═════ RECORDED DATA ═════
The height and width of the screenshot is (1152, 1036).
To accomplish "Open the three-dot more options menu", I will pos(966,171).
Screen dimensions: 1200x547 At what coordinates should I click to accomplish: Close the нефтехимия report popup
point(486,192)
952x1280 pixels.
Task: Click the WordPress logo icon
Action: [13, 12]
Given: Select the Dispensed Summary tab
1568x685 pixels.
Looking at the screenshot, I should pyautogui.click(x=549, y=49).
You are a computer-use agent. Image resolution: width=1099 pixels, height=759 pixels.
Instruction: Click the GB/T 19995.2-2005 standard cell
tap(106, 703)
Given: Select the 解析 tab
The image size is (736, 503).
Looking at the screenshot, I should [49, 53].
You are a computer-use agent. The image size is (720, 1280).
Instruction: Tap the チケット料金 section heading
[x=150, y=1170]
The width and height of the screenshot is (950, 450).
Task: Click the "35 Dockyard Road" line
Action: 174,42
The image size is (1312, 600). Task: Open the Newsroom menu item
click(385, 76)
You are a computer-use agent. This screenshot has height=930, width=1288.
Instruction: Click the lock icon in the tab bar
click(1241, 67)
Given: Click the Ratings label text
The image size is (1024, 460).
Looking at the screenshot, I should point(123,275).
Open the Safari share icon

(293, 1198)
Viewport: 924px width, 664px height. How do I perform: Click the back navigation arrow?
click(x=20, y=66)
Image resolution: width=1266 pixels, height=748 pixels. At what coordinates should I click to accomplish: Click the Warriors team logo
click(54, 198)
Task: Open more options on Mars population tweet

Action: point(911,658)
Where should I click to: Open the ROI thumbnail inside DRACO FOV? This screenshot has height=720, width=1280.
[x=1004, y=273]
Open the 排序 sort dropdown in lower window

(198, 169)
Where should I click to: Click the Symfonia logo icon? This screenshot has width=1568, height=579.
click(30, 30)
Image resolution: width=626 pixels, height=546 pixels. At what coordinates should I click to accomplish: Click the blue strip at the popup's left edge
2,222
═════
Reproduce the listing exactly. Every line stays as it is.

_EXERCISE OUTPUT_
The height and width of the screenshot is (1152, 1036).
To accomplish "Open the three-dot more options menu", I will pos(966,171).
Screen dimensions: 1200x547 At what coordinates should I click to accomplish: Close the нефтехимия report popup
point(486,192)
952x1280 pixels.
Task: Click the WordPress logo icon
Action: [13, 12]
Given: Select the Dispensed Summary tab
1568x685 pixels.
Looking at the screenshot, I should pyautogui.click(x=549, y=49).
You are a computer-use agent. Image resolution: width=1099 pixels, height=759 pixels.
Instruction: Click the GB/T 19995.2-2005 standard cell
tap(106, 703)
Given: Select the 解析 tab
The image size is (736, 503).
Looking at the screenshot, I should [49, 53].
You are a computer-use agent. The image size is (720, 1280).
Instruction: Tap the チケット料金 section heading
[x=150, y=1170]
The width and height of the screenshot is (950, 450).
Task: Click the "35 Dockyard Road" line
Action: 174,42
The image size is (1312, 600). Task: Open the Newsroom menu item
click(385, 76)
You are a computer-use agent. This screenshot has height=930, width=1288.
Instruction: Click the lock icon in the tab bar
click(1241, 67)
Given: Click the Ratings label text
The image size is (1024, 460).
Looking at the screenshot, I should point(123,275).
Open the Safari share icon

(293, 1198)
Viewport: 924px width, 664px height. How do I perform: Click the back navigation arrow?
click(x=20, y=66)
Image resolution: width=1266 pixels, height=748 pixels. At what coordinates should I click to accomplish: Click the Warriors team logo
click(54, 198)
Task: Open more options on Mars population tweet

Action: point(911,658)
Where should I click to: Open the ROI thumbnail inside DRACO FOV? This screenshot has height=720, width=1280.
[x=1004, y=273]
Open the 排序 sort dropdown in lower window

(198, 169)
Where should I click to: Click the Symfonia logo icon? This screenshot has width=1568, height=579.
click(30, 30)
Image resolution: width=626 pixels, height=546 pixels. At what coordinates should I click to accomplish: Click the blue strip at the popup's left edge
2,222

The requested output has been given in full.